- Supreme Court of California

Decided December 27, 1944
- Full case name: Joseph Roman Ybarra v. Lawrence C. Spangard et al.
- Citation(s): 25 Cal.2d 486 (1944)

Case history
- Prior history: Appeal from judgment of nonsuit to all defendants
- Subsequent history: none

Holding
- When a plaintiff receives unusual injuries while unconscious and in the course medical treatment, all those defendants who had control over his body may properly be called upon to explain their conduct.

Court membership
- Chief Justice: Phil S. Gibson
- Associate Justices: John W. Shenk, Douglas L. Edmonds, Jesse W. Carter, B. Rey Schauer, Jesse W. Curtis

Case opinions
- Majority: Gibson, joined by Shenk, Curtis, Carter, Schauer, Edmonds

= Ybarra v. Spangard =

Ybarra v. Spangard was a leading case in California discussing the exclusive control element of res ipsa loquitur. "Where a plaintiff receives unusual injuries while unconscious and in the course of medical treatment, all those defendants who had any control over his body or the instrumentalities which might have caused the injuries may properly be called upon to meet the inference of negligence by giving an explanation of their conduct."
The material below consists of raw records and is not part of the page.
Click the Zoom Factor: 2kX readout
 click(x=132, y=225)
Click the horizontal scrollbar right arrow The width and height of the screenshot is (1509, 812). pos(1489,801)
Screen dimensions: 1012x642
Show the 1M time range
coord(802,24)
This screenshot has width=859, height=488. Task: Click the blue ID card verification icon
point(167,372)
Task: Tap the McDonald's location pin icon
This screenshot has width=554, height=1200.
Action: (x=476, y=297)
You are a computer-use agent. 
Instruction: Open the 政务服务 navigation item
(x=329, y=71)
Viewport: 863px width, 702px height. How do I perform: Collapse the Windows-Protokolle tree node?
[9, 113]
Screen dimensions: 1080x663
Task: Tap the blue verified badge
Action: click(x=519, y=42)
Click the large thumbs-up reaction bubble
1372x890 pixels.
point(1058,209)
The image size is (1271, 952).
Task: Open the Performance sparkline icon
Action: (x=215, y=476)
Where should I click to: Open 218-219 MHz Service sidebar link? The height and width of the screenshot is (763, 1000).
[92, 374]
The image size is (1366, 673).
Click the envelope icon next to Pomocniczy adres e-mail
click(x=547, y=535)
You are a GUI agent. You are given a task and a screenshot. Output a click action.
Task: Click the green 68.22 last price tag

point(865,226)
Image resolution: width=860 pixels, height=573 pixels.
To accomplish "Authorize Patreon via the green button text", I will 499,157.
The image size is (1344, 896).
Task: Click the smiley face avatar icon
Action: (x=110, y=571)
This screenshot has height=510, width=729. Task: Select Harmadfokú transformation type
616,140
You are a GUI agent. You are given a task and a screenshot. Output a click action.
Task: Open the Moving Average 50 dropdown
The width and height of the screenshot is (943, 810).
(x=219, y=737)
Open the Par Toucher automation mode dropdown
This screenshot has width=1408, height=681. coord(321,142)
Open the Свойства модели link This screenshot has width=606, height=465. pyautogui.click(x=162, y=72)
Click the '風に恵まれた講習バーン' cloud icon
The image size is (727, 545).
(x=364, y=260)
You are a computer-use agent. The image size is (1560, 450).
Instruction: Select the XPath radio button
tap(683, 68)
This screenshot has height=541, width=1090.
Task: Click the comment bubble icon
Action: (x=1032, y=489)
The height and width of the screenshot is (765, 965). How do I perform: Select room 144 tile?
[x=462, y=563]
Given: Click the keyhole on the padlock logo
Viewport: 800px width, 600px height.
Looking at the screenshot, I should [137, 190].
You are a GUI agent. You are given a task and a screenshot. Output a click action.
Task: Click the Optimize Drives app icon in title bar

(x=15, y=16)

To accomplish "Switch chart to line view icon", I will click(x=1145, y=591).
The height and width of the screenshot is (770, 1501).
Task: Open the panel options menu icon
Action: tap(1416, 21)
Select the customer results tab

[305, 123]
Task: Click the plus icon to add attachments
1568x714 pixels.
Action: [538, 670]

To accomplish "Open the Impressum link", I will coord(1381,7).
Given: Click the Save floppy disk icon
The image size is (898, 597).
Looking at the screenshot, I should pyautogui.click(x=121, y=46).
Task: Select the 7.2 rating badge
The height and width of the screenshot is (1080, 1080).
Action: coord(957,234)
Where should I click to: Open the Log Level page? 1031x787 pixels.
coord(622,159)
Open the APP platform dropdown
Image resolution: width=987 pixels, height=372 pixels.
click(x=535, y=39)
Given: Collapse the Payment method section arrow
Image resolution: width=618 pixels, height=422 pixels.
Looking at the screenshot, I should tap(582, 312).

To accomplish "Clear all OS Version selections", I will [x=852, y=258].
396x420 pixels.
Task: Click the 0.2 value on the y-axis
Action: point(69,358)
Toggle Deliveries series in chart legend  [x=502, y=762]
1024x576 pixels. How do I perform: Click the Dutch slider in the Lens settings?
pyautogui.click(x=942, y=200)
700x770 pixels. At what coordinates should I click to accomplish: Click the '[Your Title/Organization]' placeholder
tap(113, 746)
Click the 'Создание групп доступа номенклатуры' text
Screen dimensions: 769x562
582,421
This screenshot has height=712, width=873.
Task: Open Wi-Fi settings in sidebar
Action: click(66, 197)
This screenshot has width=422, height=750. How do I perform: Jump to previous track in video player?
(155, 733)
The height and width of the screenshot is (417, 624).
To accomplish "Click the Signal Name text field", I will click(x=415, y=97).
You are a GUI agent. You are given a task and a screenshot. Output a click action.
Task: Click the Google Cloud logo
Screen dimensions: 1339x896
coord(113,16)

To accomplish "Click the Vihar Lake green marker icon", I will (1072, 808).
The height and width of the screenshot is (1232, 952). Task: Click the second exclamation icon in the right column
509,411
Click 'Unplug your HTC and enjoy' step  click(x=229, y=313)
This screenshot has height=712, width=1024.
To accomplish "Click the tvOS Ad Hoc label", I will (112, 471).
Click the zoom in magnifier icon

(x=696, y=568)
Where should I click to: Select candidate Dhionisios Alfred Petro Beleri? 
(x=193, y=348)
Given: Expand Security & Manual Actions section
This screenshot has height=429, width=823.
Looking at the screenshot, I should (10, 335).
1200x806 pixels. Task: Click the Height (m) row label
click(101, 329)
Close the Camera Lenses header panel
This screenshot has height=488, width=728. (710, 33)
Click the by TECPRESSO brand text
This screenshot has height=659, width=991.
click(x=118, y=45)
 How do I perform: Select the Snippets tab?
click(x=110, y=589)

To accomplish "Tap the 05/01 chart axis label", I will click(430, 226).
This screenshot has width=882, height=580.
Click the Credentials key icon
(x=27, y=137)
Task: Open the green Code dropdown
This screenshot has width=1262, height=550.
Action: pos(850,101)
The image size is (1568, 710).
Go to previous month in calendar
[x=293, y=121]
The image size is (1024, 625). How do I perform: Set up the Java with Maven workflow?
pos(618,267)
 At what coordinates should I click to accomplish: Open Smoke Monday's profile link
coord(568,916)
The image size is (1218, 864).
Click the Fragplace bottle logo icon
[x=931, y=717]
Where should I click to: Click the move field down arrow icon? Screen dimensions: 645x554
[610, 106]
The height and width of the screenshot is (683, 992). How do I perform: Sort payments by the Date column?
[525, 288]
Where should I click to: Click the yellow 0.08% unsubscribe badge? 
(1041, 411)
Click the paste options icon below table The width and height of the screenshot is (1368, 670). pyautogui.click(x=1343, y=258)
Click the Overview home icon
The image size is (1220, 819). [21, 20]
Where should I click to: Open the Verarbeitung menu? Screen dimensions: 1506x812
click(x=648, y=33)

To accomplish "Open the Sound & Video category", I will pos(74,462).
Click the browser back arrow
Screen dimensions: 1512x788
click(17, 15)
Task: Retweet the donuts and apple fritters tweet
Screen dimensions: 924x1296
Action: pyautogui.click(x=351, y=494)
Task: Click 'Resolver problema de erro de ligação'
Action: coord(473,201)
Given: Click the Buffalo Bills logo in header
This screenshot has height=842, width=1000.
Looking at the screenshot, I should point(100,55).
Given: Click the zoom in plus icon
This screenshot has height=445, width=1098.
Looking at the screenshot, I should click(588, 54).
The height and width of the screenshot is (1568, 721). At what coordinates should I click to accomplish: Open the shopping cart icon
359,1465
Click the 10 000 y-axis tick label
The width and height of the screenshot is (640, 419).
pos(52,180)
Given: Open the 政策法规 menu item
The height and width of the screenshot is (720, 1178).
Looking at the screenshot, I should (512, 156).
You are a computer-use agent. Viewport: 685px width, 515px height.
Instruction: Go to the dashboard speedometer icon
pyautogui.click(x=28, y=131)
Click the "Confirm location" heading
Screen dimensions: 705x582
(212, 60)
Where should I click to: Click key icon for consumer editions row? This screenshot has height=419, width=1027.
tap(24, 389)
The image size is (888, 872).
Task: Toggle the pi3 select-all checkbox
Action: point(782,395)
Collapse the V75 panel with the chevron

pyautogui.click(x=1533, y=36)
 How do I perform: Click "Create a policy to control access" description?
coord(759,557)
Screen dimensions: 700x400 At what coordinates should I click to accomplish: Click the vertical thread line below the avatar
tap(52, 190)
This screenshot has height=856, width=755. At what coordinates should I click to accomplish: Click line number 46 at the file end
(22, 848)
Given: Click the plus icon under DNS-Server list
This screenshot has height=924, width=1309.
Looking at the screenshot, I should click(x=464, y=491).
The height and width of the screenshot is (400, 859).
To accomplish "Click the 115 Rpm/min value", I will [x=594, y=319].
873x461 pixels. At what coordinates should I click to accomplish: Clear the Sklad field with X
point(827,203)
The contrary position would bar the application of res ipsa loquitur when there is no showing that the cause of the injury was the act of any particular defendant or instrumentality.

==Facts==
Joseph Ybarra consulted defendant Dr. Tilley, who diagnosed appendicitis and made preparations for surgery. Ybarra entered the hospital, was given a hypodermic injection, slept, and was awakened. He was wheeled into the operating room, where his body was pulled to the head of the table. His back was laid against two hard objects at the top of his shoulders, about an inch from his neck. Prior to the operation, he had never had any pain in his arm or shoulder, but afterward, he felt a sharp pain in his neck near the shoulder and was unable to rotate or lift his arm.

==Legal issue==
When a plaintiff receives unusual injuries and is unconscious during medical treatment, can res ipsa loquitur establish the negligence of all the defendants who had control over his body and might have caused his injuries?

==Holding==
Yes, res ipsa loquitur can prove that the instrument causing the injury was under the exclusive control of the defendant, and the injury does not ordinarily happen unless there was negligence. All persons and instrumentalities exercising control over a person are liable for any unnecessary harm that results.

Every defendant who had control over the plaintiff's body, for any period, was bound to exercise ordinary care to see that no unnecessary harm came to him, and all would be liable for failure. The injury was distinctly a part of his body not subject for treatment or even within the area covered by the operation. Unless the doctors and nurses in attendance voluntarily chose to disclose the identity of the negligent person, liability would be impossible to determine and absolute liability would be the result, irrespective of negligence.